On the other hand, as Saudi Crown Prince Muhammad bin Salman, the new sign of power and authority in Saudi Arabia, who was drawn to the Yemeni civil war at the invitation of the latter’s Government, will not simply withdraw from there. He helped an array of tribal and military groups that initially worked with Islah, Yemen’s most significant Sunni Islamist Party, and it is also an offshoot of the Muslim Brotherhood. At the same time, the establishment at Abu Dhabi loathes the Brotherhood, and in turn supports the Southern separatists. Though it was initially a Saudi-led campaign, today the UAE is the decisive force on the ground. This brings an open conflict between the two major powers in a neighbouring land.

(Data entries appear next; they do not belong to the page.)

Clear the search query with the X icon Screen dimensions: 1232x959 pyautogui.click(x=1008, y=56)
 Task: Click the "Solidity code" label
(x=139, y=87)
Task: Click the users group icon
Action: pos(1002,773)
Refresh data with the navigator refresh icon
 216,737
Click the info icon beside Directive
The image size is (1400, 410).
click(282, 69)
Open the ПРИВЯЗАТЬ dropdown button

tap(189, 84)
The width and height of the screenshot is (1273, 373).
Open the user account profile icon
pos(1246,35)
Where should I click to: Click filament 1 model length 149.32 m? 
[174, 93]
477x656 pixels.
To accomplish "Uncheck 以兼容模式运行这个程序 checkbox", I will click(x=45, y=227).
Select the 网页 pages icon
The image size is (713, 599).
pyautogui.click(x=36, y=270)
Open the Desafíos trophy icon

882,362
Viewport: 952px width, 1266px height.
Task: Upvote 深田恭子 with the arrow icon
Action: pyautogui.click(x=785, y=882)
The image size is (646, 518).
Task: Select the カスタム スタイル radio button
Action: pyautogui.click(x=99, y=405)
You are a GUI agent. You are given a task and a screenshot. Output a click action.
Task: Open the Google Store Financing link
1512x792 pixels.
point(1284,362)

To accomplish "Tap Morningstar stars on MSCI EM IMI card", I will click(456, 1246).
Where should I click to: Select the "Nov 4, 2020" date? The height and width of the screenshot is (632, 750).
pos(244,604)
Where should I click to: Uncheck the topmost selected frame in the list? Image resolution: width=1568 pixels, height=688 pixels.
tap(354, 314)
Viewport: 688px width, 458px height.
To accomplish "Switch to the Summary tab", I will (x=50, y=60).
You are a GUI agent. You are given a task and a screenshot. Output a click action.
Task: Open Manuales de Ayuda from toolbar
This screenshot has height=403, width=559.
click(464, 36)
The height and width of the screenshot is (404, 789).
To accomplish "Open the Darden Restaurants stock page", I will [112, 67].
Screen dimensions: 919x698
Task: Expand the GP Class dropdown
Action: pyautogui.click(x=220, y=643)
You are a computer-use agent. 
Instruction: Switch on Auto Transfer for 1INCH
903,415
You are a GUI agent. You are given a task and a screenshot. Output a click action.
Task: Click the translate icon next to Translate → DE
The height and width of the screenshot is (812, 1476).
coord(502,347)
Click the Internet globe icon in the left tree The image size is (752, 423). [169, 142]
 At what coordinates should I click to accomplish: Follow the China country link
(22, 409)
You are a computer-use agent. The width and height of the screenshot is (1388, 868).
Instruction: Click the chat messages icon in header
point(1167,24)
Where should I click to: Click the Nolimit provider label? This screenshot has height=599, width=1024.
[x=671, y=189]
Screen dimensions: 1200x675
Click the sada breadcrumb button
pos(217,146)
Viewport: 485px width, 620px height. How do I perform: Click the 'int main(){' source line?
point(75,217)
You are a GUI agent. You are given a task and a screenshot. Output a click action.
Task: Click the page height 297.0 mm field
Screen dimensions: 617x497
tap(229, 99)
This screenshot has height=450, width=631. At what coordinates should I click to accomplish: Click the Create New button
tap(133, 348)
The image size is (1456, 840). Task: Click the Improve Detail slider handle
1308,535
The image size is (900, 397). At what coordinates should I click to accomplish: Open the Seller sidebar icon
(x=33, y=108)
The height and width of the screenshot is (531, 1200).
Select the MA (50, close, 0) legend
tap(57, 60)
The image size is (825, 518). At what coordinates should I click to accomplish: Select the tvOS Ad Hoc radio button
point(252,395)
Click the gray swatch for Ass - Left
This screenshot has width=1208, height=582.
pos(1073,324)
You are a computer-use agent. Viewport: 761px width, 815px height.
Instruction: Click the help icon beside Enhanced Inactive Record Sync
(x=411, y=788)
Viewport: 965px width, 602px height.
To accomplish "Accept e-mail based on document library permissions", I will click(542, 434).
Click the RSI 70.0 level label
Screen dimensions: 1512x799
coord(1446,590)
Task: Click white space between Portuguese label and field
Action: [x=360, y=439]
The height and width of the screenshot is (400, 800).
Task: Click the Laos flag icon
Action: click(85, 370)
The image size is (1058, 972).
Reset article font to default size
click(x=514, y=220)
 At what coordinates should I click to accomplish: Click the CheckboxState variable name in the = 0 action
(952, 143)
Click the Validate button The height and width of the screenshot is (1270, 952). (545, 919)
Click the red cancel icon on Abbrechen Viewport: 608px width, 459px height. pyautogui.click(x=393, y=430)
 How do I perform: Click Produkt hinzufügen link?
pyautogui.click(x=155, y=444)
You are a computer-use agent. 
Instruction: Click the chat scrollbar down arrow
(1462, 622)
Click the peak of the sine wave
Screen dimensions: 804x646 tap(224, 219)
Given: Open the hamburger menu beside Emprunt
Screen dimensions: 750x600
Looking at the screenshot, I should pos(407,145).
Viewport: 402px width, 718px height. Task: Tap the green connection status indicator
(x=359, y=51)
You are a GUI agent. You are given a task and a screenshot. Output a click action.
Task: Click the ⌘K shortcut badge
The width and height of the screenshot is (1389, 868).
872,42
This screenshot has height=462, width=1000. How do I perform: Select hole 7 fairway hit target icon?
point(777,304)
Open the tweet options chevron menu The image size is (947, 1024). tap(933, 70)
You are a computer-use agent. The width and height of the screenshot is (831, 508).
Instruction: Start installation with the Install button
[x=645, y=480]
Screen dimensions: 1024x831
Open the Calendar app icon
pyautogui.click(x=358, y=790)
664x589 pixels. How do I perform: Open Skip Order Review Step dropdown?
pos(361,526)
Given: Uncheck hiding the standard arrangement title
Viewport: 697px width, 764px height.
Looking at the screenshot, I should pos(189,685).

Whatever happens, the Crown Prince of Saudi Arabia will not stop his mission unless he is able to push the Houthis to their Iranian backyard, even if millions suffer. It is hoped that a deal over the Hodeida port may lead to a fresh round of peace talks. But for now, winning the war is not the final goal for both Abu Dhabi and Riyadh; for them it’s the show of strength and maintaining their proxies in the forgotten battleground of Yemen for their strategic interests.

In this protracted battle, the badly sandwiched are the innocent civilians, mainly women, children and the sick, who need immediate attention. Who cares, it is the ‘Axis’ (Greek word for worthy) war, for revered Salman.